Noutra frente, a NATO solicitou à Dinamarca o envio de 800 militares para a Letónia, em mais um passo para reforçar as defesas do Báltico. A chefe do governo Mette Frederiksen disse que o seu país estava pronto para enviar um batalhão para a Letónia, que partilha fronteira com a Rússia e com a Bielorrússia, mas a decisão tem de passar pelo parlamento.
A defesa da Ucrânia também vai ser reforçada. Kiev irá receber mais "ajuda letal", anunciou o ministro britânico Ben Wallace no final de uma conferência virtual com a participação de dirigentes de 35 países. Artilharia de longo alcance, veículos blindados e mais meios antiaéreos estão no topo da lista, se bem que outros equipamentos não especificados para "defender a linha costeira" também estão a ser analisados.
De Londres veio também o anúncio de mais sanções, desta vez atingindo "propagandistas e empresas de comunicação estatais" por "espalharem mentiras e falsidades". Também os Estados Unidos avançaram para mais sanções, mas estas tiveram como alvo empresas do setor tecnológico.
Depois de ter dado ordens para libertar petróleo das reservas estratégicas, Joe Biden disse que Vladimir Putin estará em "autoisolamento" e que "há indicações de que despediu ou pôs conselheiros em prisão domiciliária", embora tenha logo de seguida dito que as informações obtidas "não são irrefutáveis". Os serviços secretos britânico e americano dizem que Putin foi enganado pelos assessores, os quais têm "medo de contar a verdade" sobre a estratégia "frustrada" na Ucrânia. O Kremlin respondeu que é "preocupante" os EUA não entenderem como funciona o governo russo.

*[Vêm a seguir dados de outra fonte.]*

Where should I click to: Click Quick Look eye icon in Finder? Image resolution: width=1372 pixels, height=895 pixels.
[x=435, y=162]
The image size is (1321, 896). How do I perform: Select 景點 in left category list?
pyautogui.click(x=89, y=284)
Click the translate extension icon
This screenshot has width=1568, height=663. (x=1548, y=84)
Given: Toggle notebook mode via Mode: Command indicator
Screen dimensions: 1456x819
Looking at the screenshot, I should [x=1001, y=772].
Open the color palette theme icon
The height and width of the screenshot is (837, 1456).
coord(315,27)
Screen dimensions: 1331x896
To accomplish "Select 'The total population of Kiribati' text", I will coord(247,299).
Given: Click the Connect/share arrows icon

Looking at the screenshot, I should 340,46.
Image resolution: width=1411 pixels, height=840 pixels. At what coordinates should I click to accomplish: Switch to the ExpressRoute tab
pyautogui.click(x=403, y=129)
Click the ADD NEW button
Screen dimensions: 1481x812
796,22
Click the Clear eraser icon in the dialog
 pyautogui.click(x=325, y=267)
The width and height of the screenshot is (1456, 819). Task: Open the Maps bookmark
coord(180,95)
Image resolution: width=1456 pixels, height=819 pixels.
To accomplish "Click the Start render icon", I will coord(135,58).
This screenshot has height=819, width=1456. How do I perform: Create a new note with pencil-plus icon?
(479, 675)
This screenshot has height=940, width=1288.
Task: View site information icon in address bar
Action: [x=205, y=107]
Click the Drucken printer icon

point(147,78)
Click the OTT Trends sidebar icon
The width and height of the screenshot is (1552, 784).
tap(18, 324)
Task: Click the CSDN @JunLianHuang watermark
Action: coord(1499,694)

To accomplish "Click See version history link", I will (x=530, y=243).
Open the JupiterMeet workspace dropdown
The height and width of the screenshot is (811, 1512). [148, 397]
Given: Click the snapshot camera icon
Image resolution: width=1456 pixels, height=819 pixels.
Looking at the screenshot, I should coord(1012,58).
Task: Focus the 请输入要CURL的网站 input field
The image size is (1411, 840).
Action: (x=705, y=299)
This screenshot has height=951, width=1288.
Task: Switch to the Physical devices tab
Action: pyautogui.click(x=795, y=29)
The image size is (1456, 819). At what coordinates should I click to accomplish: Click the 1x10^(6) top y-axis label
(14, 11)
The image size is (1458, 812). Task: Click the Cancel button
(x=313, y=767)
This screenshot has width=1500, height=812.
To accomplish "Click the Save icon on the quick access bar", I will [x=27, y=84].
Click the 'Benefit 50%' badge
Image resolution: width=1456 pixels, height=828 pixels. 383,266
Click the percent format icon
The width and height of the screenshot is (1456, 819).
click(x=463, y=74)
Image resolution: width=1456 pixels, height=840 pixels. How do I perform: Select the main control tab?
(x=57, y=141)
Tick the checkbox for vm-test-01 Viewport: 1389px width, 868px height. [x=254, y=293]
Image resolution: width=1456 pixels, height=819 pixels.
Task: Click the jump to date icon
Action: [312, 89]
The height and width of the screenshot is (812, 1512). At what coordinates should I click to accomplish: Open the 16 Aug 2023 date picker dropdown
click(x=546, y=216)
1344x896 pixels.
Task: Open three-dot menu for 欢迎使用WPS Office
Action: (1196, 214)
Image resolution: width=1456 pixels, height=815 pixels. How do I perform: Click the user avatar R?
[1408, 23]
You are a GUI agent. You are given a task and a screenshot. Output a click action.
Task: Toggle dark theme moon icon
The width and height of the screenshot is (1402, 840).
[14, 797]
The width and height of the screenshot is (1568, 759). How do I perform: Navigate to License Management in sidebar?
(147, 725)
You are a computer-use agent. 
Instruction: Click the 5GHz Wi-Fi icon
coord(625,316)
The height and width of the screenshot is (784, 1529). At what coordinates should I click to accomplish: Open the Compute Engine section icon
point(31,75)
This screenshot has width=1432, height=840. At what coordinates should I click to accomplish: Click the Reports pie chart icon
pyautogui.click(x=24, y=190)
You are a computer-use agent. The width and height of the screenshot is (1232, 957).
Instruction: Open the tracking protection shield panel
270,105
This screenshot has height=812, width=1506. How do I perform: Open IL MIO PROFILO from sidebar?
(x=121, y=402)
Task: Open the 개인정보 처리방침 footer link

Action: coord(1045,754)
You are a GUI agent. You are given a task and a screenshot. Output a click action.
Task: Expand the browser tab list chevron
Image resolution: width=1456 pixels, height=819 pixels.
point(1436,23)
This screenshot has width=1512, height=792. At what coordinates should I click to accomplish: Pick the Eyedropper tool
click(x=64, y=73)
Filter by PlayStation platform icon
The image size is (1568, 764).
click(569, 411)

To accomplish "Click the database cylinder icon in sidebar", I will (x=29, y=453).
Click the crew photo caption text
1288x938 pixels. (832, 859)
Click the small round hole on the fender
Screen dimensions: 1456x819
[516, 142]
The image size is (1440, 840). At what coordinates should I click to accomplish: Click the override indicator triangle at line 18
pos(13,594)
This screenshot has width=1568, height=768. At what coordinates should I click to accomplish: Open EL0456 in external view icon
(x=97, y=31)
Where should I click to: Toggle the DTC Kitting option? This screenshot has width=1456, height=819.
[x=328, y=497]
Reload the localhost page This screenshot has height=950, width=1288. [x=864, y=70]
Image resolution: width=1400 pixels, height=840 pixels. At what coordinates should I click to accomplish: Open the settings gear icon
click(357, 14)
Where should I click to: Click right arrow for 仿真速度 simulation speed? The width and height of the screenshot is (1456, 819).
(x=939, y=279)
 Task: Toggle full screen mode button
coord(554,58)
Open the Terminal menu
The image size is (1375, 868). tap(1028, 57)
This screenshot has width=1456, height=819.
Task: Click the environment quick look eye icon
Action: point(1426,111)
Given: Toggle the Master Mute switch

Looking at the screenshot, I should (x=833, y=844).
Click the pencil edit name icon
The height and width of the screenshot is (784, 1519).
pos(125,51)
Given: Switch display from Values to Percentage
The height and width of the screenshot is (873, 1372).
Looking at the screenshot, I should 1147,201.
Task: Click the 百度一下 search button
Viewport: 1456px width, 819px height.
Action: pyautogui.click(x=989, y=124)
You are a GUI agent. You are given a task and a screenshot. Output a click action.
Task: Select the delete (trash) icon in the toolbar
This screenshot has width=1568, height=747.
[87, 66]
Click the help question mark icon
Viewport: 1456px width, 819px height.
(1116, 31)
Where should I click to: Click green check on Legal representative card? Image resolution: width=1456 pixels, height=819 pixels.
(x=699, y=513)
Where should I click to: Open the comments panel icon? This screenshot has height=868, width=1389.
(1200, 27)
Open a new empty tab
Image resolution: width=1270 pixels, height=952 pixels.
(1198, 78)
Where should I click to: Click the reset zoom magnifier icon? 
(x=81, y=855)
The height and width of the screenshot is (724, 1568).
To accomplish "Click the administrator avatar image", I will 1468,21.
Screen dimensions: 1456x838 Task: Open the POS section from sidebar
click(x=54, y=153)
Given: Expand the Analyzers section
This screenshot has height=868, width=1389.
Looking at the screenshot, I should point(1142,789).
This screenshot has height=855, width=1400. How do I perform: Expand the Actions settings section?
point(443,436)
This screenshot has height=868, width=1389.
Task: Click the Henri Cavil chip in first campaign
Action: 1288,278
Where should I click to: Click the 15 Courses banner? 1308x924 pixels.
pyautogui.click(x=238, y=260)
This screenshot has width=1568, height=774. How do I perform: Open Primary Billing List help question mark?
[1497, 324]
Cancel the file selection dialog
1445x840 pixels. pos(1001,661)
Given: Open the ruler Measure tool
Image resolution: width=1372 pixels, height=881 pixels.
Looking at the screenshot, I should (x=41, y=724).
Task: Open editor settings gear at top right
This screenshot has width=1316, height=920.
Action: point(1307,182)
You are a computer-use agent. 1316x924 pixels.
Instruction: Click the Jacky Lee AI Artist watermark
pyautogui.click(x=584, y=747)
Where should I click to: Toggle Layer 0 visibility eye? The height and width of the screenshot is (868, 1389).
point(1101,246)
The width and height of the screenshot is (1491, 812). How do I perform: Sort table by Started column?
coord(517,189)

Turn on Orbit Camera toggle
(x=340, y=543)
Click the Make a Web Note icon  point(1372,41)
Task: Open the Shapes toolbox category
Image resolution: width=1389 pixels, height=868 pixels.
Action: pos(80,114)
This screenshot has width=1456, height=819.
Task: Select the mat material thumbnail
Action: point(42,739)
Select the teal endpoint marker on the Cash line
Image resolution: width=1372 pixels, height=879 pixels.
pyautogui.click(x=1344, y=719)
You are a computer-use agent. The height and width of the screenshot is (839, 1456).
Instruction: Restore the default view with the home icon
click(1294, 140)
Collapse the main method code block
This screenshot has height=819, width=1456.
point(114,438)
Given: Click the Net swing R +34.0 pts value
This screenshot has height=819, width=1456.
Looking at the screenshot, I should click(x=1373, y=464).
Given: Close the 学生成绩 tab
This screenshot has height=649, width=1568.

A 23.ª cimeira União Europeia-China, a segunda em videoconferência, decorre hoje com um tema a dominar a agenda: a guerra na Ucrânia. Se do lado de Pequim "a situação atual na Ucrânia" é algo que rejeita, também se sabe que o país recusa condenar a agressão russa. De manhã com o primeiro-ministro chinês Li Keqiang e à tarde com o presidente Xi Jinping, o presidente do Conselho Europeu Charles Michel e a presidente da Comissão Europeia Ursula von der Leyen, acompanhados pelo alto representante Josep Borrell, irão pressionar os dirigentes chineses para que a China não conceda qualquer apoio, financeiro ou militar, à Rússia.
Há duas semanas, o presidente norte-americano Joe Biden advertira Xi das "consequências" do eventual apoio chinês ao esforço de guerra do Kremlin. Sabendo que se atravessa uma "fase complicada nas relações" entre a UE e a China, como disse o comissário do Comércio Valdis Dombrovskis, não se prevê gestos que afastem ainda mais os dois blocos. Ainda assim, a UE deverá informar que irá responder a um apoio de Pequim a Moscovo. Há dias, um funcionário europeu disse ao Politico que a UE tem "informação muito fiável de que a China está a considerar fornecer ajuda militar à Rússia". Segundo vários diplomatas ouvidos pela Radio Free Europe, Bruxelas poderá limitar o acesso chinês ao mercado comum.
Outro tema no topo da agenda é o diferendo entre a Lituânia e a China. Decorre um processo judicial contra Pequim na Organização Mundial do Comércio pela imposição de sanções coercivas contra Vilnius por ter aberto um escritório de representação em Taiwan. Para as calendas gregas fica o acordo de investimento UE-China, depois de o Parlamento Europeu ter votado pela suspensão da ratificação, no ano passado, devido a sanções chinesas aplicadas a cinco eurodeputados.